PROMPT —
List every line of the records below that contains the string "label", treating uppercase and lowercase letters as different.

### SUPPLIED DATA

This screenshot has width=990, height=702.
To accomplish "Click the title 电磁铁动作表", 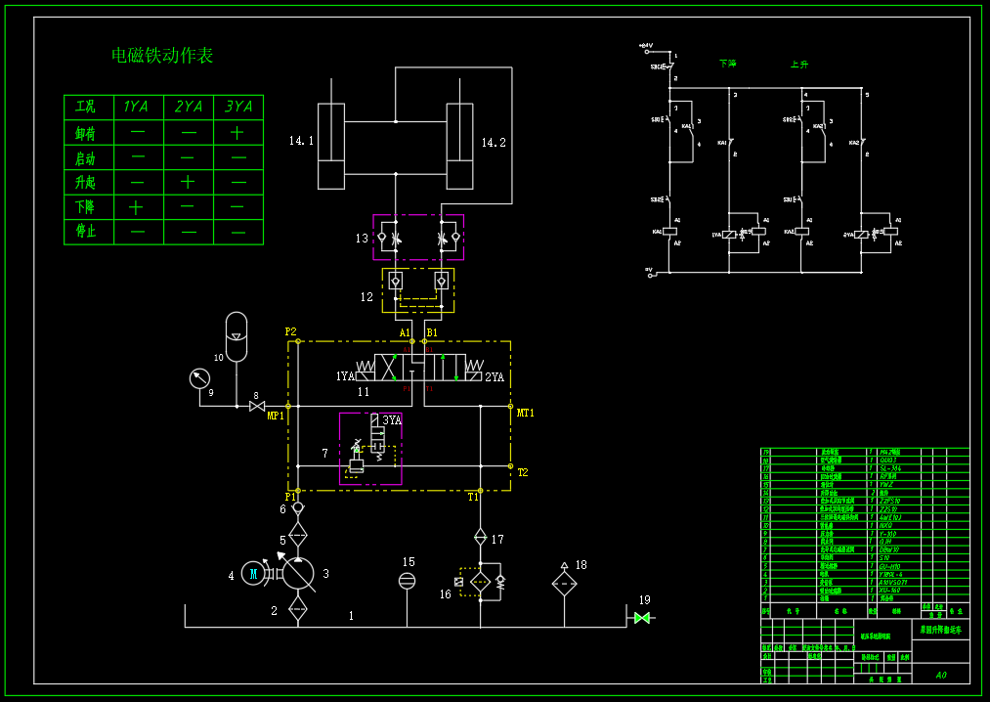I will (162, 56).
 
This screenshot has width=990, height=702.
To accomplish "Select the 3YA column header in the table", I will (238, 107).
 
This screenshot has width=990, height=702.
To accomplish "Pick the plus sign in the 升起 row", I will (188, 182).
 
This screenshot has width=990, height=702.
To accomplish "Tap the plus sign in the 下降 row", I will (136, 207).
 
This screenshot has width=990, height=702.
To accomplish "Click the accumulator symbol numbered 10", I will (236, 334).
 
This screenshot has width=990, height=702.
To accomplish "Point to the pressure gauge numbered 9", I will (199, 378).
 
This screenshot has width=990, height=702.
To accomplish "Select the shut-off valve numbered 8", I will (257, 406).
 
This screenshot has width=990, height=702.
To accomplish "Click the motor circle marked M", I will (253, 574).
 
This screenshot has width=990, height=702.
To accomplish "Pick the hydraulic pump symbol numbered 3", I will (298, 573).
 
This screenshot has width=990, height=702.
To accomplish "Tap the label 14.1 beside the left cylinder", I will (301, 142).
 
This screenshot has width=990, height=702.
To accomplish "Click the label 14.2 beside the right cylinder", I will (494, 143).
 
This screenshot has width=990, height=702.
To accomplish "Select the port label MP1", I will (276, 416).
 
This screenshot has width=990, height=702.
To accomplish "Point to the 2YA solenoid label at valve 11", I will (495, 376).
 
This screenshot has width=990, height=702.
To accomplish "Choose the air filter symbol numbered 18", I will (564, 585).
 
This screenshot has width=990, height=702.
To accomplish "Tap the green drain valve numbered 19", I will (642, 618).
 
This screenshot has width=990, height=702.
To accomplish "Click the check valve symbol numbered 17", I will (480, 537).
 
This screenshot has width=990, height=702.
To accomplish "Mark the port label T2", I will (523, 472).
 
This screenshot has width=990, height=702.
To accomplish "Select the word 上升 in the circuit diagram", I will (799, 65).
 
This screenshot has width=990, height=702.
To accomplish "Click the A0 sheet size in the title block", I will (941, 675).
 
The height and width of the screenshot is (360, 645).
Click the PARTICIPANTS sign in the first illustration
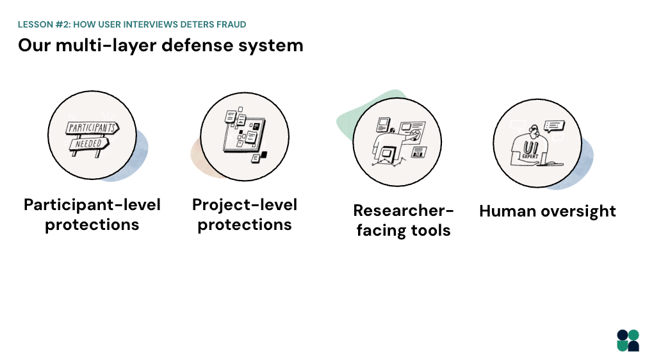(x=92, y=127)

######

RESULT OF THIS TASK —
To accomplish "Tap the label 14.1 beside the left cylinder", I will (301, 142).
To accomplish "Click the label 14.2 beside the right cylinder", I will (494, 143).
To accomplish "Select the port label MP1", I will (276, 416).
To accomplish "Point to the 2YA solenoid label at valve 11", I will (495, 376).
To accomplish "Mark the port label T2", I will (523, 472).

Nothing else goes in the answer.